**Task directions**
Each line of the listing below must be returned exactly.

Record excerpts: Begin

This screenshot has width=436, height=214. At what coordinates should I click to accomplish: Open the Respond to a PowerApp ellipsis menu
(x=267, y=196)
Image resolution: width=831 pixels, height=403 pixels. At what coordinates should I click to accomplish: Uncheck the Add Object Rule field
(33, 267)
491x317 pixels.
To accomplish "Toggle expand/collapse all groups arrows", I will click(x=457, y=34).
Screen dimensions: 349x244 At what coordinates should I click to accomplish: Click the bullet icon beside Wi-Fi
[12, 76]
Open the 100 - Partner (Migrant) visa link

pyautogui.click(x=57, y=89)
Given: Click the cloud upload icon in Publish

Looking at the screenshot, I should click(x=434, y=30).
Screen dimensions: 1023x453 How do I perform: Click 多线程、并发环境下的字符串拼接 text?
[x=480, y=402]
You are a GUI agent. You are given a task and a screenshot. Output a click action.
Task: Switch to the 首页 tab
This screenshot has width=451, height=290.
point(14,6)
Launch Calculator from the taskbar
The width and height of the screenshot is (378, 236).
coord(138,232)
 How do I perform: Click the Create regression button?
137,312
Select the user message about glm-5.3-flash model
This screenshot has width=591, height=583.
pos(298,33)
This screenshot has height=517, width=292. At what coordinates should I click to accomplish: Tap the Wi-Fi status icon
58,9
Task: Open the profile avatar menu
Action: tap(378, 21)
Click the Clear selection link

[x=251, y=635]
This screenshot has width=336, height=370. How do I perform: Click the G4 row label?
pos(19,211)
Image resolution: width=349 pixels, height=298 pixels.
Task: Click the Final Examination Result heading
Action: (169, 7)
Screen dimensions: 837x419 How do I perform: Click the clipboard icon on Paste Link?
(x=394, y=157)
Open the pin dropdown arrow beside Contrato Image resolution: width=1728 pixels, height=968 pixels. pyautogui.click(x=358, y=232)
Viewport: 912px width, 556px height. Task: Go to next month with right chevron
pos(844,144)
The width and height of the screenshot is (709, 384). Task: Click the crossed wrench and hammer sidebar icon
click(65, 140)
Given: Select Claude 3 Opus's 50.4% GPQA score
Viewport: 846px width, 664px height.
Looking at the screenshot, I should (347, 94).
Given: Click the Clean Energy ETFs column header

Record excerpts: End

**Result**
This screenshot has width=436, height=214. At what coordinates should I click to accomplish: Open the Respond to a PowerApp ellipsis menu
(x=267, y=196)
Image resolution: width=831 pixels, height=403 pixels. At what coordinates should I click to accomplish: Uncheck the Add Object Rule field
(33, 267)
491x317 pixels.
To accomplish "Toggle expand/collapse all groups arrows", I will click(x=457, y=34).
Screen dimensions: 349x244 At what coordinates should I click to accomplish: Click the bullet icon beside Wi-Fi
[12, 76]
Open the 100 - Partner (Migrant) visa link

pyautogui.click(x=57, y=89)
Given: Click the cloud upload icon in Publish

Looking at the screenshot, I should click(x=434, y=30).
Screen dimensions: 1023x453 How do I perform: Click 多线程、并发环境下的字符串拼接 text?
[x=480, y=402]
You are a GUI agent. You are given a task and a screenshot. Output a click action.
Task: Switch to the 首页 tab
This screenshot has width=451, height=290.
point(14,6)
Launch Calculator from the taskbar
The width and height of the screenshot is (378, 236).
coord(138,232)
 How do I perform: Click the Create regression button?
137,312
Select the user message about glm-5.3-flash model
This screenshot has width=591, height=583.
pos(298,33)
This screenshot has height=517, width=292. At what coordinates should I click to accomplish: Tap the Wi-Fi status icon
58,9
Task: Open the profile avatar menu
Action: tap(378, 21)
Click the Clear selection link

[x=251, y=635]
This screenshot has width=336, height=370. How do I perform: Click the G4 row label?
pos(19,211)
Image resolution: width=349 pixels, height=298 pixels.
Task: Click the Final Examination Result heading
Action: (169, 7)
Screen dimensions: 837x419 How do I perform: Click the clipboard icon on Paste Link?
(x=394, y=157)
Open the pin dropdown arrow beside Contrato Image resolution: width=1728 pixels, height=968 pixels. pyautogui.click(x=358, y=232)
Viewport: 912px width, 556px height. Task: Go to next month with right chevron
pos(844,144)
The width and height of the screenshot is (709, 384). Task: Click the crossed wrench and hammer sidebar icon
click(65, 140)
Given: Select Claude 3 Opus's 50.4% GPQA score
Viewport: 846px width, 664px height.
Looking at the screenshot, I should (347, 94).
Given: Click the Clean Energy ETFs column header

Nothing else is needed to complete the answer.